After graduating from high school I went into the Army. Basic training was at Fort Knox, Kentucky, and advanced training was at the Defense Information School at Fort Benjamin Harrison, Indiana. Harrison is closed now, and DINFOS has moved to Fort George G. Meade, Maryland. DINFOS is a Department of Defense school, which means students come from all branches of the military, as do the instructors. So we were taught by, and studied with, Navy Journalists, Army Information Specialists, and whatever the Air Force and Marines called their equivalent specialists.
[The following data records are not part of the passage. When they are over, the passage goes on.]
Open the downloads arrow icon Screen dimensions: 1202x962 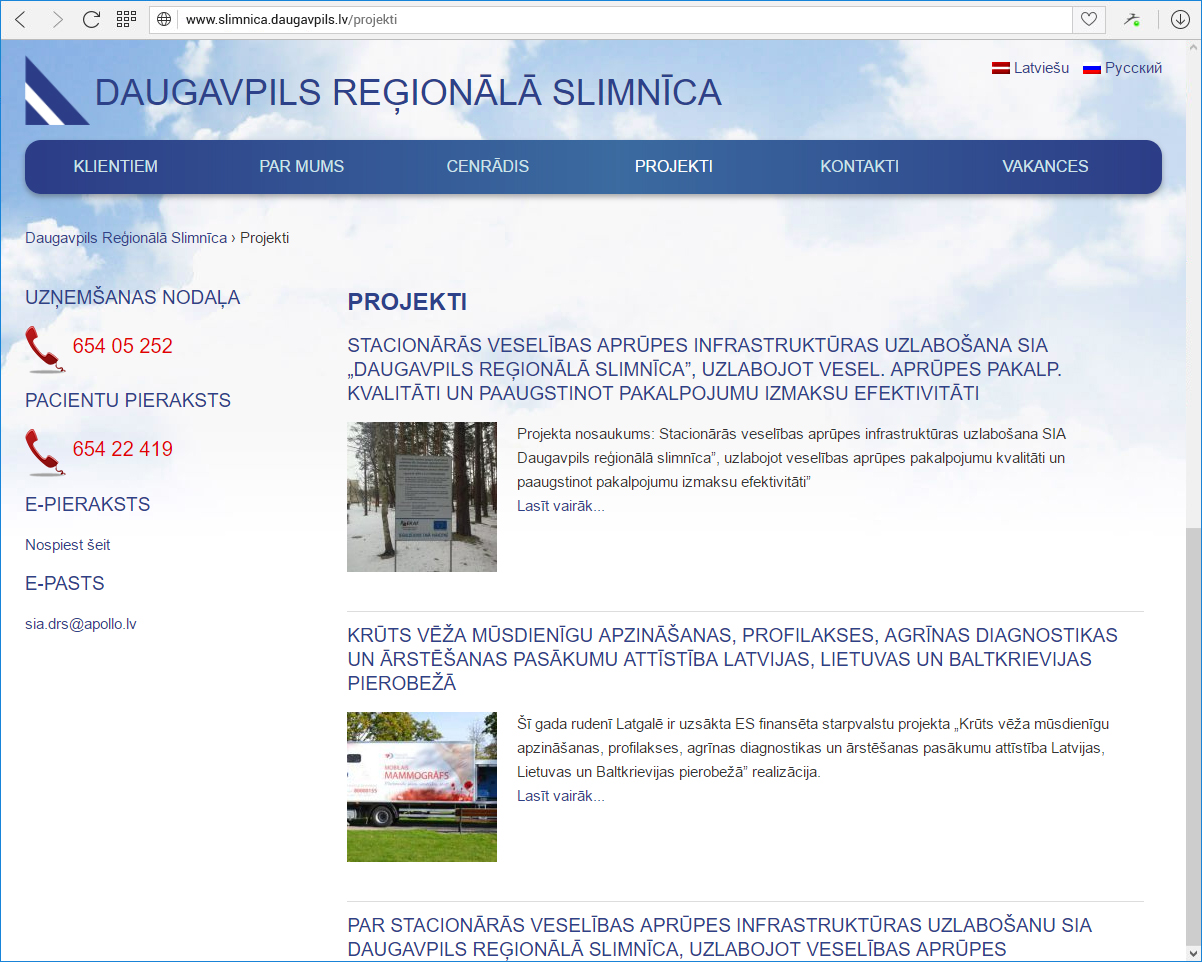[1180, 19]
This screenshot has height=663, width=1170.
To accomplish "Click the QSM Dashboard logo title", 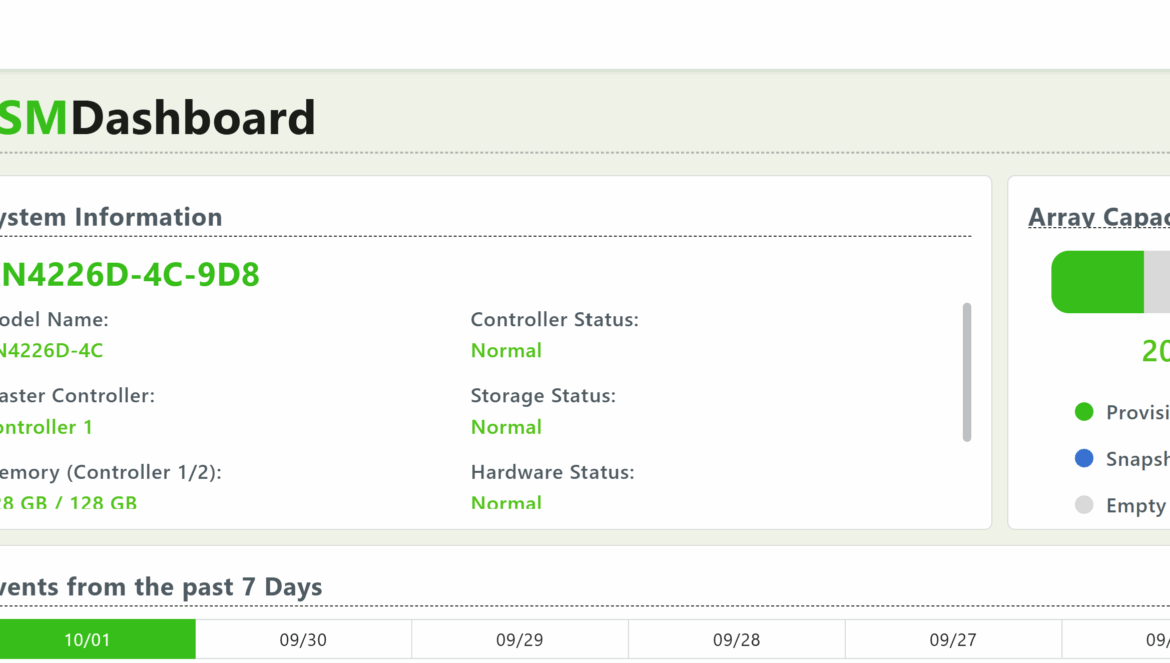I will [156, 118].
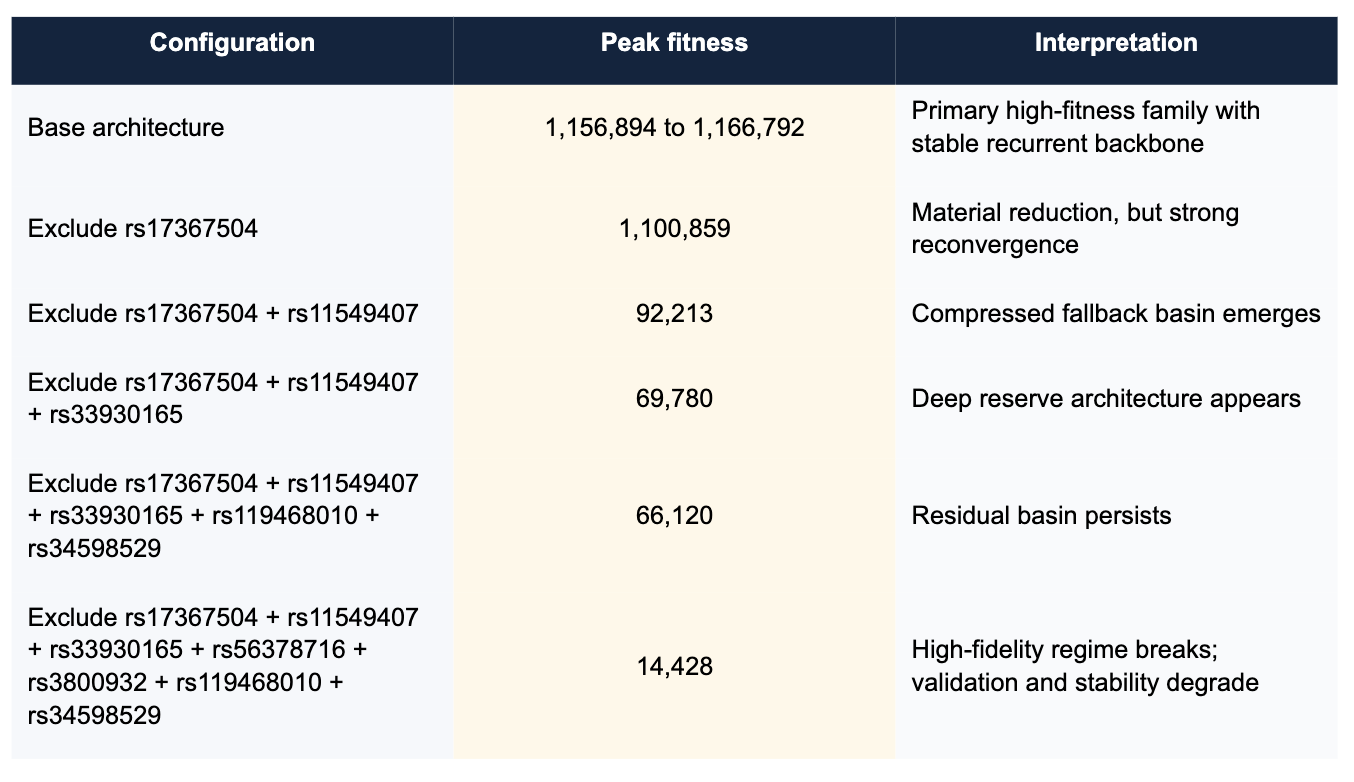Click the Configuration column header
The image size is (1354, 782).
coord(232,43)
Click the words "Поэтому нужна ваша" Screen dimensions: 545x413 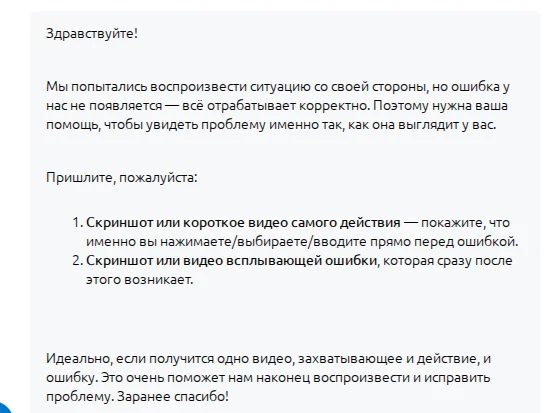pyautogui.click(x=440, y=106)
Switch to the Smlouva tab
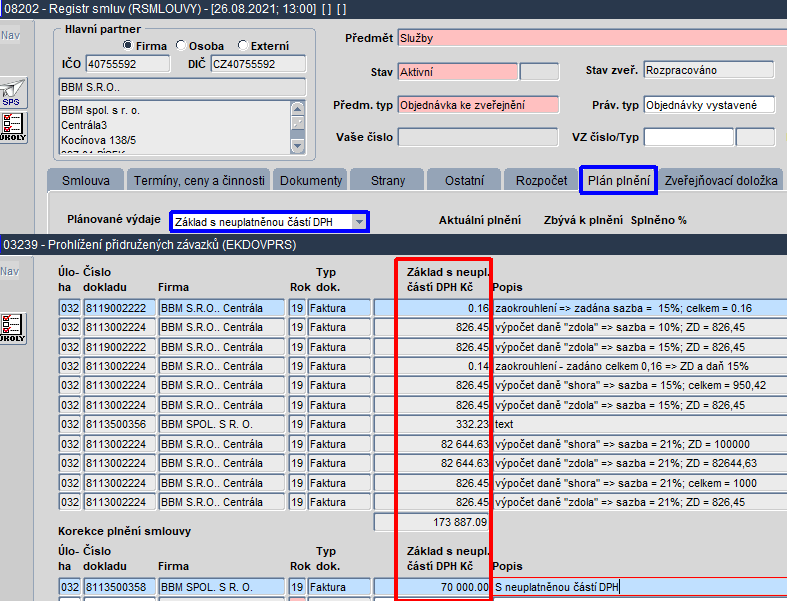 [x=86, y=181]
I can’t remember any civilian instructors back then, though I suppose there may have been some, and there certainly are now.

After graduating from DINFOS in April 1968, I got to spend some time on leave, then reported to Fort Riley, Kansas for a week of training before being shipped off to Viet Nam. (Yes, it’s Viet Nam, not Vietnam; the Vietnamese written language contains no polysyllabic word, so I’ve always been fairly consistent writing the name of the country that way. Cities I usually let go with the common English forms, rather than write them correctly as Sai Gon, Da Nang, and so forth.)

Initially, I was assigned to HHC, 308th Combat Aviation Battalion, 16th Combat Aviation Group, 1st Aviation Brigade, located at Camp Eagle, near Phu Bai, up in I Corps. We were collocated with the 101st Airborne Division, and later in 1968 taken over by them, becoming the 159th Assault Support Helicopter Battalion. That meant we kept the Chinooks and other heavy lift helicopters, but all the Huey companies were reformed as the 101st Aviation Battalion. A new group, the 160th, was formed at Division headquarters to oversee both battalions. As there was now no Information NCO slot at battalion level, I was transferred up to Group to do the same job there.

After Viet Nam, I took an intratheater transfer to Japan, and it was there that I finished out my relatively brief military career.

I’d been writing stuff all this time, as well as doing a little acting. At DINFOS I did All My Sons, running the show as stage manager. They had a really nice auditorium with a well-equipped stage at Harrison. I think it’s part of a community college now. I’m not sure what they have at Meade, but pictures of graduations and other ceremonies suggest they’re not as well set up there.

One of my first jobs after leaving the Army was at the Bedford Times-Register, where I did general reporting and photography, and a lot of editing. It was normal weekly newspaper routine. We even had proof God existed, because we got letters from him just about every week. Jesus was a regular correspondent, too. Some of those letters were absolutely fascinating, and it was too bad we couldn’t print them.

I moved to New York for a while, working a day job at Movielab, and trying to sneak into auditions. Those were the days when you could still claim you’d forgot your wallet at home, so that’s why you didn’t have your Equity card. There were advantages to not having laptops and tablets, too. It made it a lot more trouble to see if you were lying.

I wrote one play, a one act, World War I trench warfare piece called We’ll All Die in the Morning, and I still think it was pretty good. Unfortunately, do did my dog, who ate the only copy.

Later, I went into broadcasting, got married twice, went to school and became a rabbi, led a couple of congregations, eventually noticed that there was absolutely no logical reason to presume there even was a God, had three kids (two of my own, and one who came with the second wife), and continued to write.

So now I’ve published three novels, edited several other books, written one play that’s been produced and a couple of others that are still waiting, and received my Medicare card in the mail a few days ago. I still act, and once in a while even get paid to do it, but mostly not. And, as of March 2015, I’m officially retired. Whether I’ll stay that way, I haven’t decided yet.